Now, a team led by Stefan Glunz at the Fraunhofer Institute and Stefaan De Wolf at KAUST has developed a passivation approach that aims to reduce or eliminate defects, compatible with these fully textured silicon substrates. The approach is based on work-function engineering and uses 1,3-diaminopropane dihydroiodide as an interlayer material at the perovskite/C₆₀ interface of the tandem cell.

The researchers produced an organic-rich perovskite film that conforms to the textured substrate by a two-step evaporation/spin-coating method. They treated it with the interlayer material before completing the tandem cell.

The interlayer material consists of two ammonium iodide functional groups bridged by a flexible hydrocarbon linker. Its structure enables it to bind asymmetrically to the perovskite surface. This generates a strong positive dipole moment that preferentially interacts with the organic-rich surface, increasing the work function —the minimum energy required for electron extraction.

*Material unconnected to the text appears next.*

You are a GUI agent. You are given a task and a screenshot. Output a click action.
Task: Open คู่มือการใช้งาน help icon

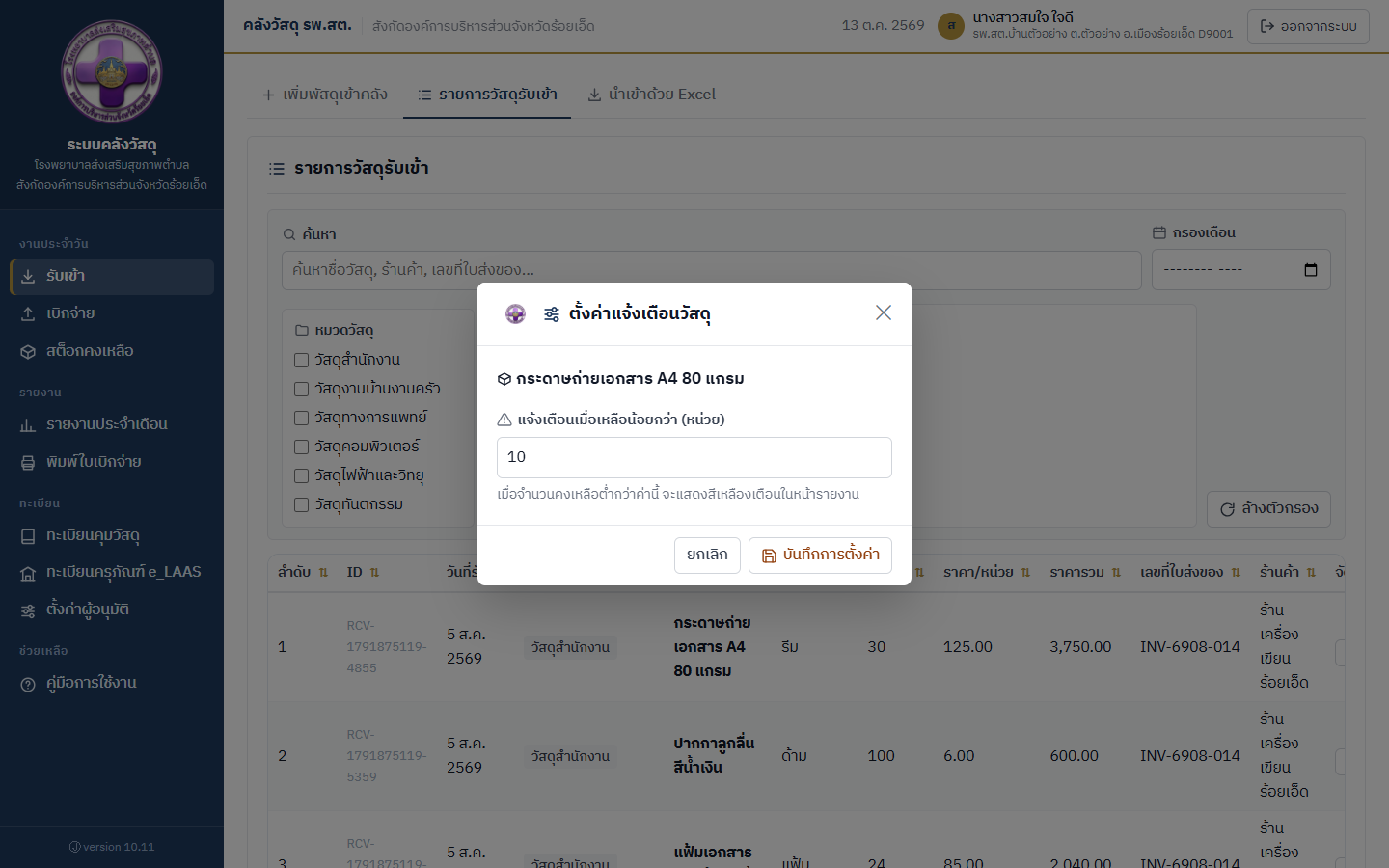[x=28, y=684]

Beyond conventional passivation, the interlayer material modulates the surface electrostatics by shifting the work function. The shift decreases the conduction band offset, allowing electrons to accumulate at the interface. “This suppresses interfacial recombination and improves electron transport across the entire perovskite film,” De Wolf explains.

“The passivated solar cells exhibit excellent open-circuit voltages and efficiencies, reaching 33.1%, which outperforms reference devices. They are also stable under prolonged exposure to high-temperature, high-humidity conditions. This demonstrates that interfacial work-function engineering can raise voltages and reduce charge transport losses without sacrificing stability,” De Wolf says.

In a separate study, the KAUST team has taken on challenges in triple-junction tandem solar cells^[2]. These devices contain an additional perovskite layer, which results in a higher theoretical efficiency maximum, but also introduces more issues due to the phase instability of the perovskites.

KAUST researchers led by De Wolf have developed a method that enhances the stability and efficiency of solar cells by incorporating ammonium propionic acid iodide into the lattices of the perovskite layers. The additive comprises a carboxylic acid group that strongly binds to lattice cations, hindering phase transitions. It also improves the interface between the perovskite layers and self-assembled monolayers.

The method provides high-efficiency, high-yield, and stable triple-junction solar cells. The devices achieve a record efficiency of 28.7%, marking a meaningful progress for multi-junction solar technologies.

The team is currently engineering the hole-transport layer, ameliorating bulk film quality, and scaling up their devices to photovoltaic modules.